**SET TASK**
Reproduce the material from its first line through the line containing "Action: (x=368, y=288)", both included, character for character.

++++ WORKING DATA

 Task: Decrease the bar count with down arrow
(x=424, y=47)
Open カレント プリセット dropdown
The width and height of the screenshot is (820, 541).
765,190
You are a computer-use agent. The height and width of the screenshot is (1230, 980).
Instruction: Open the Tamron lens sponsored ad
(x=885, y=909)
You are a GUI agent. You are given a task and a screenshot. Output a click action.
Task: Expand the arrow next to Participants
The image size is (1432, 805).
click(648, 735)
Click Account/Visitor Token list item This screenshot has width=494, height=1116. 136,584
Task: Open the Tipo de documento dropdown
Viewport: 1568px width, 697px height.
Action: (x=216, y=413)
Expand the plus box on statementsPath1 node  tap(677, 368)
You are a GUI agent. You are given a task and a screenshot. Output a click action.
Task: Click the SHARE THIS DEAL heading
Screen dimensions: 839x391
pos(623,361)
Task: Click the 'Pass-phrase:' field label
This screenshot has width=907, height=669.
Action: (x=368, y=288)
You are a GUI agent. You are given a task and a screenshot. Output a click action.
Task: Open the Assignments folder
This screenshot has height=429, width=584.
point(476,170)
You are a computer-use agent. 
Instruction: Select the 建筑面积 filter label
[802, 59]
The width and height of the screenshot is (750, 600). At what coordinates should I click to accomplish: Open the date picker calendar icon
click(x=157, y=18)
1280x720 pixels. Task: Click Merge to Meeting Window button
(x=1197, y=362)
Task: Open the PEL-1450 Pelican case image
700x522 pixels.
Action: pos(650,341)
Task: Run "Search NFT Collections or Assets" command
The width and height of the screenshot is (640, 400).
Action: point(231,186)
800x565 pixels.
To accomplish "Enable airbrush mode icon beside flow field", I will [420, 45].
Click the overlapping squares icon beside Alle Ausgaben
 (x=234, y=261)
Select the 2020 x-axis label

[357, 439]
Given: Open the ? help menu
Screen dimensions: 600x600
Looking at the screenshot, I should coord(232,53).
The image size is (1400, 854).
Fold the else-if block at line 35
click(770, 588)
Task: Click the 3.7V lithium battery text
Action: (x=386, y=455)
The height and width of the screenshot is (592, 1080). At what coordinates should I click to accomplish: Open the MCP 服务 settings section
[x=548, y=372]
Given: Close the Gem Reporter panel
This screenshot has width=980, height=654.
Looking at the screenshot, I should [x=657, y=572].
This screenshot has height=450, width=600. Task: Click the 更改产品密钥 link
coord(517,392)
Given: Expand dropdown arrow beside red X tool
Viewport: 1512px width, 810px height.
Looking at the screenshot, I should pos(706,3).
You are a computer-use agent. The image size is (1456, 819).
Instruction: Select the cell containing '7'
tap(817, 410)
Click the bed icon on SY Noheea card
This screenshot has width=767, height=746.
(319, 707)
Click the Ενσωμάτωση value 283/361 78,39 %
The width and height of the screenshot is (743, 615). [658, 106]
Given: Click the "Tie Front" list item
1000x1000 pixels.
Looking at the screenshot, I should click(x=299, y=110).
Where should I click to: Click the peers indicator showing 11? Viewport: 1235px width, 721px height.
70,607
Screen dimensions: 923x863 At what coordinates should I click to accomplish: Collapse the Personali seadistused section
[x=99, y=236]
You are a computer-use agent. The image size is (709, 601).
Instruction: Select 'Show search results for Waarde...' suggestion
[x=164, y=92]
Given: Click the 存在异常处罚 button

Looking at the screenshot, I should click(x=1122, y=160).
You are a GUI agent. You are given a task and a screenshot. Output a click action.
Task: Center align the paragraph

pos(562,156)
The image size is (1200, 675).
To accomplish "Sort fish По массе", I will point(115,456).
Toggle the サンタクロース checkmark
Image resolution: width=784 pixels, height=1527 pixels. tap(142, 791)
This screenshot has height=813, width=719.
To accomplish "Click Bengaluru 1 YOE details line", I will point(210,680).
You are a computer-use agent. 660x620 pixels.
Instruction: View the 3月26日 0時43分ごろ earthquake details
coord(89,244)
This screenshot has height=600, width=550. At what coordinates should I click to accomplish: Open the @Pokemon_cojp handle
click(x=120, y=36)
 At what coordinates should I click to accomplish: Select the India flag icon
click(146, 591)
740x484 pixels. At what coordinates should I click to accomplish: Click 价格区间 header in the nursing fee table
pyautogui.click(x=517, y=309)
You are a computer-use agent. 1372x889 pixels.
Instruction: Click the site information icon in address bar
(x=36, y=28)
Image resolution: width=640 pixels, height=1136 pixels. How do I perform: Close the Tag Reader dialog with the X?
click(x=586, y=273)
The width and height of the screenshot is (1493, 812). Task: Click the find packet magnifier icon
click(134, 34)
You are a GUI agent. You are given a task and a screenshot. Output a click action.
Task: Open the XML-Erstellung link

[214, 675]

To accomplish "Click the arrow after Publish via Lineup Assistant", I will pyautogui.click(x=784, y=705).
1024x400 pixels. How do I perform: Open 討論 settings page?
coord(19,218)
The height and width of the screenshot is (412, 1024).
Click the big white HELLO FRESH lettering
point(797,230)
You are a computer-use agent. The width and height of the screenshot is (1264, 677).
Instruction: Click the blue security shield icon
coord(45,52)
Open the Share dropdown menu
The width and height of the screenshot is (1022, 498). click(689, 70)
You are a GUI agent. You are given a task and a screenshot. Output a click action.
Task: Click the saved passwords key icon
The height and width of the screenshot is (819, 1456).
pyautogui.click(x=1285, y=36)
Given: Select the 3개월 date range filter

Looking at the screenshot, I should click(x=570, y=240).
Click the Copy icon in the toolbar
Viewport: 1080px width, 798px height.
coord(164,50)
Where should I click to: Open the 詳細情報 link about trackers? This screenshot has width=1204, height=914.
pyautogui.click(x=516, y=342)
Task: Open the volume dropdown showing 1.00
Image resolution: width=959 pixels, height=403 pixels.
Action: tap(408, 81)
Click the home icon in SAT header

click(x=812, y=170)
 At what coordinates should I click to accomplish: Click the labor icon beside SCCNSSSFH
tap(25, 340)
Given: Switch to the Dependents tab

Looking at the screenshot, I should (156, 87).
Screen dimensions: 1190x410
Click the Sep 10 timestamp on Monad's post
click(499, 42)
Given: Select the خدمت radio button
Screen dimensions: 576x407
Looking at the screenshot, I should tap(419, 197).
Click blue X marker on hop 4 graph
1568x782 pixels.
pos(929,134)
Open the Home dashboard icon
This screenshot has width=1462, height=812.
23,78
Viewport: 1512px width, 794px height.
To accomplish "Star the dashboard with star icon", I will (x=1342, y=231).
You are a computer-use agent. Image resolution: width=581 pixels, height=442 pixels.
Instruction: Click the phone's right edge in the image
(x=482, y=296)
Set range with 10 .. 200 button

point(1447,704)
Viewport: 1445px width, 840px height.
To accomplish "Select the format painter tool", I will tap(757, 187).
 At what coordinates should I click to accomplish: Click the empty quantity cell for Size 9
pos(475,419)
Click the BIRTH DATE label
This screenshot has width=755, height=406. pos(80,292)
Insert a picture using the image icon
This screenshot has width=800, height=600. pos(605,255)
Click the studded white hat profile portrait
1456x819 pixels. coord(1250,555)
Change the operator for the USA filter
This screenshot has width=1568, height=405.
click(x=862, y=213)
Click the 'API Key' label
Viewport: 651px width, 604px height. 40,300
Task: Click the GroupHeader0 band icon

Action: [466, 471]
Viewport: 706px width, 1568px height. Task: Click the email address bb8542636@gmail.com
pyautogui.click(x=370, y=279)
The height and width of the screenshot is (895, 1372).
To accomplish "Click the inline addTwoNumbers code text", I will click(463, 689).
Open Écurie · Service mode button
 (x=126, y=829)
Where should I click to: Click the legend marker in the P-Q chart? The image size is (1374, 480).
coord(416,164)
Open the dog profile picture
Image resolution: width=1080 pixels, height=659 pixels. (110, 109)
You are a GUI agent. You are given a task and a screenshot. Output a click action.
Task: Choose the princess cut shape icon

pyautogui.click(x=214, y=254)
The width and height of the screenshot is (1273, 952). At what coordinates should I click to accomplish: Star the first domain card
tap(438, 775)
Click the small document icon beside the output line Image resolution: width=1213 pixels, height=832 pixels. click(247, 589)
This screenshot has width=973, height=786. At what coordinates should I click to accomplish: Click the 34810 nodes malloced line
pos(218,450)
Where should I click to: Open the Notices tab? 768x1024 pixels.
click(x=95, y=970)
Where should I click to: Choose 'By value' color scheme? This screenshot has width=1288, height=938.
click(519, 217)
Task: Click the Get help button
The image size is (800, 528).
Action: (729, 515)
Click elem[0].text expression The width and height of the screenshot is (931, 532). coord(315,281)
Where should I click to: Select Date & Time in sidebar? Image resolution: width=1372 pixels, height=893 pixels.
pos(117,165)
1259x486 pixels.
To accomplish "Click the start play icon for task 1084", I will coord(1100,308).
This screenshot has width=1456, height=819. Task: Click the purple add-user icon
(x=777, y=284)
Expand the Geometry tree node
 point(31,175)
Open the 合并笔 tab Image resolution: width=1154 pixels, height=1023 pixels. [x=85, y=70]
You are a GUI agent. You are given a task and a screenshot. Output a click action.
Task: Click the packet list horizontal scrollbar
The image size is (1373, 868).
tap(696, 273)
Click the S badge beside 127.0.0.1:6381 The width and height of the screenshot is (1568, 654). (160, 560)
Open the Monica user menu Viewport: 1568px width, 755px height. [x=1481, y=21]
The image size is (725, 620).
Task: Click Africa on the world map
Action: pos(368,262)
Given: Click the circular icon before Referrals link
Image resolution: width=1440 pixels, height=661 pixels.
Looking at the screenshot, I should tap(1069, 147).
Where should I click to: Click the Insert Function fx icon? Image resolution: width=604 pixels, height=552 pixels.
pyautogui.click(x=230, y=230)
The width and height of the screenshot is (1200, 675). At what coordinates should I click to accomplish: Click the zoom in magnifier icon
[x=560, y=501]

++++++++

**EXERCISE RESULT**
 Task: Decrease the bar count with down arrow
(x=424, y=47)
Open カレント プリセット dropdown
The width and height of the screenshot is (820, 541).
765,190
You are a computer-use agent. The height and width of the screenshot is (1230, 980).
Instruction: Open the Tamron lens sponsored ad
(x=885, y=909)
You are a GUI agent. You are given a task and a screenshot. Output a click action.
Task: Expand the arrow next to Participants
The image size is (1432, 805).
click(648, 735)
Click Account/Visitor Token list item This screenshot has width=494, height=1116. 136,584
Task: Open the Tipo de documento dropdown
Viewport: 1568px width, 697px height.
Action: (x=216, y=413)
Expand the plus box on statementsPath1 node  tap(677, 368)
You are a GUI agent. You are given a task and a screenshot. Output a click action.
Task: Click the SHARE THIS DEAL heading
Screen dimensions: 839x391
pos(623,361)
Task: Click the 'Pass-phrase:' field label
This screenshot has width=907, height=669.
Action: (x=368, y=288)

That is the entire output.